How contingency fees work — the part most people don't understand
Personal injury lawyers do not charge hourly. They charge a percentage of whatever you recover. This is called a contingency fee. If they win nothing, you owe nothing.
| When the case resolves | Typical Fee | What you keep |
|---|---|---|
| Pre-suit settlement (no lawsuit filed) | 33% | 67% minus expenses |
| Settlement after lawsuit filed | 40% | 60% minus expenses |
| After appeal | 40-45% | 55-60% minus expenses |
"Expenses" are separate from the fee. These are out-of-pocket costs the firm advances on your behalf — court filing fees, expert witnesses, medical record copies, deposition transcripts, accident reconstruction. A typical mid-sized case has $2,000 to $10,000 in expenses. Catastrophic cases can have $100,000+. These come out of your settlement, on top of the fee.
So a $100,000 settlement after a lawsuit and $5,000 in expenses would look like:
- Attorney fee: $40,000 (40%)
- Expenses: $5,000
- Medical liens (paid to your medical providers): varies
- To you: $55,000 minus liens
Even after fees, people who hire personal injury attorneys recover an average of 3.5 times more than people who negotiate alone, according to a long-running Insurance Research Council study.
What is the average personal injury settlement?
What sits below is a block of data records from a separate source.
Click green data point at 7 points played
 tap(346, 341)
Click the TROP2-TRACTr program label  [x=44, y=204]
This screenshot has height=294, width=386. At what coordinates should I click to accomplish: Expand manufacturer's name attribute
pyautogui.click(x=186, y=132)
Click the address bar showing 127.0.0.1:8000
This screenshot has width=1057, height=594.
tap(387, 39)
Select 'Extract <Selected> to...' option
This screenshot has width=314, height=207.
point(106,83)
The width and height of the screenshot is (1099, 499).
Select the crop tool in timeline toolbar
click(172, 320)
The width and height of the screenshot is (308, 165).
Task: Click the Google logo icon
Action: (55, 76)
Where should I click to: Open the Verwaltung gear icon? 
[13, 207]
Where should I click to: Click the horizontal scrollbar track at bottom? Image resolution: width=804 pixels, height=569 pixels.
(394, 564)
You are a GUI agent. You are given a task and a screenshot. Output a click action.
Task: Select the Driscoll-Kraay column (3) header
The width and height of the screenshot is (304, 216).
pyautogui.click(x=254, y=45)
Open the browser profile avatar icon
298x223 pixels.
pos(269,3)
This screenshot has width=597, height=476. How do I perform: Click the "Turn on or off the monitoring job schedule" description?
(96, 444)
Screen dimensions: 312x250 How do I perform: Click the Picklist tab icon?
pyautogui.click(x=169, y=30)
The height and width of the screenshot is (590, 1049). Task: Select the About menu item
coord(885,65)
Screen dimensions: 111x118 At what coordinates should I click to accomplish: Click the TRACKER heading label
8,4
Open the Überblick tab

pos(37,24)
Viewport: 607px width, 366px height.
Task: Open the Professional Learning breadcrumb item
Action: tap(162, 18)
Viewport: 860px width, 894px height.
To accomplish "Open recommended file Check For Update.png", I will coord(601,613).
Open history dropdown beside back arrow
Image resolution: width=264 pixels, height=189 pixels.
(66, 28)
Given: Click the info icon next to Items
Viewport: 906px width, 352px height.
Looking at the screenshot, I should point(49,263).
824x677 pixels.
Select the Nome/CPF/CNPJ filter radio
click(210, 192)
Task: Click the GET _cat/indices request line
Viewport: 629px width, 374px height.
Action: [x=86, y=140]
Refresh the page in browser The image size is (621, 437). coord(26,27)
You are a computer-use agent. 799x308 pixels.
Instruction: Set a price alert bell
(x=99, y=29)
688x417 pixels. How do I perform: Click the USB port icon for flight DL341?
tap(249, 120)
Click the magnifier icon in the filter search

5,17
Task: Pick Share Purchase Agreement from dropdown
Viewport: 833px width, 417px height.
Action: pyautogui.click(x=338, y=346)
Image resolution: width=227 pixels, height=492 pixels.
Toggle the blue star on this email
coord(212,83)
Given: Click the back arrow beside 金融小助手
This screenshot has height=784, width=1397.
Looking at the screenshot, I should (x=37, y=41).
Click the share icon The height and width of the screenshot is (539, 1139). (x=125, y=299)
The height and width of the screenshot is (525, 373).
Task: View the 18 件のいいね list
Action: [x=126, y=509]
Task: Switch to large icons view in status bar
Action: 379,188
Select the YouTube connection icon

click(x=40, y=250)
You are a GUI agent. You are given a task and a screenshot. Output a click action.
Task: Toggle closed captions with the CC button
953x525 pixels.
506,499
Honest answer: nobody can tell you what your case is "worth" without seeing the medical records. But here are realistic ranges, by category:
| Injury Severity | Typical Settlement Range | Timeline |
|---|---|---|
| Minor (soft tissue, no surgery) | $3,000 – $25,000 | 3 – 6 months |
| Moderate (broken bone, no surgery) | $25,000 – $75,000 | 6 – 12 months |
| Serious (surgery, long recovery) | $75,000 – $250,000 | 12 – 24 months |
| Severe (disability, multiple surgeries) | $250,000 – $1,000,000+ | 18 – 36 months |
| Catastrophic (brain injury, paralysis) | $1,000,000 – $10,000,000+ | 24 – 48 months |
| Wrongful death | $500,000 – $5,000,000+ | 18 – 36 months |
The most powerful predictor of settlement size is the at-fault party's insurance limits. If the driver who hit you carries a $50,000 policy and has no other assets, your case is probably capped at $50,000 — no matter how injured you are. This is one of the first things a good personal injury attorney investigates.
What to do in the first 48 hours after an injury
- Get medical attention. Even if you "feel fine." Adrenaline masks injuries. Documented same-day medical records are critical.
- Call the police if it's a car accident or anywhere they would normally respond. Get the report number.
- Take photos. Of the scene, the vehicles, the injuries, the conditions. Phone metadata helps with timing.
- Get witness contact info. Names and phone numbers. Witnesses disappear within days.
- Do NOT give a recorded statement to the other driver's insurance company. They will call within 24 to 48 hours. Politely decline.
- Do NOT post on social media about the accident, your injuries, or how you feel. The other side will screenshot it.
- Save everything. Bills, receipts, missed-work documentation, every text from the other driver.
- Call a personal injury attorney for a free consultation before talking to insurance adjusters about settlement.
How long does a personal injury case take?
The honest answer: as long as you're still treating, the case shouldn't settle. Settling before you reach maximum medical improvement (MMI) means leaving money on the table for future treatment you don't yet know you need.
- Months 1–6: Investigation, treatment, gathering medical records.
- Months 6–12: Demand letter to insurance company, negotiation.
- If unresolved: Lawsuit filed. Discovery (depositions, interrogatories) takes 6 to 12 more months.
- Trial or settlement: Most cases settle before trial. Trial typically happens 18 to 30 months after filing.
Statute of limitations: do not miss this deadline
Every state has a time limit for filing a personal injury lawsuit. Miss it and your case is dead — no matter how strong it would have been. The clock typically starts the day of the injury.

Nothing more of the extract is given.